US 12,444,432 B2
	Emotion tag assigning system, method, and program
Mitsuru Sawano, Kanagawa (JP)
Assigned to FUJIFILM Corporation, Tokyo (JP)
Filed by FUJIFILM Corporation, Tokyo (JP)
Filed on Aug. 9, 2022, as Appl. No. 17/883,608.
Claims priority of application No. 2021-130617 (JP), filed on Aug. 10, 2021.
Prior Publication US 2023/0049225 A1, Feb. 16, 2023
Int. Cl. G10L 25/63 (2013.01); G10L 17/04 (2013.01); G10L 25/78 (2013.01)

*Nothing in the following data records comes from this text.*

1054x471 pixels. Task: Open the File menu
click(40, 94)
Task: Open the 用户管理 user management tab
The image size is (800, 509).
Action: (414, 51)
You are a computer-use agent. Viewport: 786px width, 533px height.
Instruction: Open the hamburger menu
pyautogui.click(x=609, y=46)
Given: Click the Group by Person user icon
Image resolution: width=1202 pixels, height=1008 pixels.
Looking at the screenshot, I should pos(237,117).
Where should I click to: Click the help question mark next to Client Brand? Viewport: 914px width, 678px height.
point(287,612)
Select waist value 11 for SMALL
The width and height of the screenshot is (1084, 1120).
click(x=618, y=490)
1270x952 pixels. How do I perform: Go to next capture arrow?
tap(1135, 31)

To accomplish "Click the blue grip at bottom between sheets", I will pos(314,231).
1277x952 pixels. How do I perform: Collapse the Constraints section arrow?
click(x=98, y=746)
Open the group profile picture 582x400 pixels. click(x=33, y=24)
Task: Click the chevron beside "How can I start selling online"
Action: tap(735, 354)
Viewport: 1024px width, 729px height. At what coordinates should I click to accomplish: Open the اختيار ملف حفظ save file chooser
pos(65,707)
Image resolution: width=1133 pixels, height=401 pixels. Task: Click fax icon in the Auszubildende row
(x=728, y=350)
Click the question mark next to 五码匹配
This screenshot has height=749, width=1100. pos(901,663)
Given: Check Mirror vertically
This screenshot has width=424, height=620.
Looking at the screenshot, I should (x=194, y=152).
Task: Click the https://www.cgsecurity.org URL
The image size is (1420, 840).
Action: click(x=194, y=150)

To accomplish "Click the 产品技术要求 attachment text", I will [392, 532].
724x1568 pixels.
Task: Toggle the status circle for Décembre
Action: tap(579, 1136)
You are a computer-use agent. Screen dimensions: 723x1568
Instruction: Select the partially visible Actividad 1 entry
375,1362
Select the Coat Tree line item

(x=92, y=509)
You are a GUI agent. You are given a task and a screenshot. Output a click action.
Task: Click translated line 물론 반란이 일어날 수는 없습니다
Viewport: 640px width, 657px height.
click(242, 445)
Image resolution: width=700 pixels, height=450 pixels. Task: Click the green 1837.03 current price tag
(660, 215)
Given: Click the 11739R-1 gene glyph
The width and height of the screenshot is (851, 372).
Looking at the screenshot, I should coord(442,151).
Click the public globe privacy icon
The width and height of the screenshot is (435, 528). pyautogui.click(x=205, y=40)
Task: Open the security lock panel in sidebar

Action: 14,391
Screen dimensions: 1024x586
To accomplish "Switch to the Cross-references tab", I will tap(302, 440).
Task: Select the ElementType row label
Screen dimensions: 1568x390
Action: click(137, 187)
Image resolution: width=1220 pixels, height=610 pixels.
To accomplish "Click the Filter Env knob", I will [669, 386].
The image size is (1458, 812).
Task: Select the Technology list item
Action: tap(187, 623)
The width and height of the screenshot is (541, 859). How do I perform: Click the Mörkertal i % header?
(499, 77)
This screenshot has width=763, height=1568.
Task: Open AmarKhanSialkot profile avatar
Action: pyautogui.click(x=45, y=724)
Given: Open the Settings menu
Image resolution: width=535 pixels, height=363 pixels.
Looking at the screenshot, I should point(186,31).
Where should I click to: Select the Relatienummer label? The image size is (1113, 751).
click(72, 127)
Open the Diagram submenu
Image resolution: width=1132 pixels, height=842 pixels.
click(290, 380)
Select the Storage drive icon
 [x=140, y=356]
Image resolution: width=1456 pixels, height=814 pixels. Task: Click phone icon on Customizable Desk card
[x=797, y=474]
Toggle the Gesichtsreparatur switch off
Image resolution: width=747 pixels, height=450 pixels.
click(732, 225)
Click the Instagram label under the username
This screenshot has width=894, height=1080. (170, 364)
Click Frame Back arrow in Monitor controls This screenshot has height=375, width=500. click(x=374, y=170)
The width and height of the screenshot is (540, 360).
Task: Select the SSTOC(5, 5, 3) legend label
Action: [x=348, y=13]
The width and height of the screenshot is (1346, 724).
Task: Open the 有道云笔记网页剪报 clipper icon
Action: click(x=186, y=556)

CPC G10L 25/63 (2013.01) [G10L 17/04 (2013.01); G10L 25/78 (2013.01)]

9 Claims

1. An emotion tag assigning system comprising:

a processor;

a microphone that detects voice data indicating a voice uttered by a person who participates in an event using a content during execution of the event; and

an emotion recognizer that recognizes an emotion of the person based on the voice data, wherein the emotion recognizer is implemented by the processor,

wherein the processor

acquires emotion information indicating the emotion of the person recognized by the emotion recognizer during the execution of the event using the content, and

assigns an emotion rank calculated from the acquired emotion information to the content as an emotion tag,

wherein the emotion recognizer is a recognizer implemented by the processor that is subjected to machine learning using, as training data, a large number of pieces of voice data including voice data of a voice uttered in a case where a person is delighted and voice data of a voice uttered in a case where the person is not delighted,

wherein the content is a plurality of images,

wherein the processor acquires, from the emotion recognizer, a plurality of pieces of emotion information in a time zone in which the plurality of images are reproduced, calculates an emotion rank corresponding to each image from a representative value of the plurality of pieces of emotion information, and assigns the calculated emotion rank to each image as the emotion tag by recording the emotion tag in a header of an image file comprising the plurality of images,

wherein in a case where a plurality of persons participate in the event, the processor specifies one or more main speakers in the time zone in which the plurality of images are reproduced based on the voice data detected by the microphone, and assigns speaker identification information indicating the specified one or more main speakers to each image by recording the speaker identification information in the header of the image file,

wherein the processor displays the emotion rank and the speaker identification information simultaneously with the plurality of images during the reproduction of the plurality of images by the image reproduction device.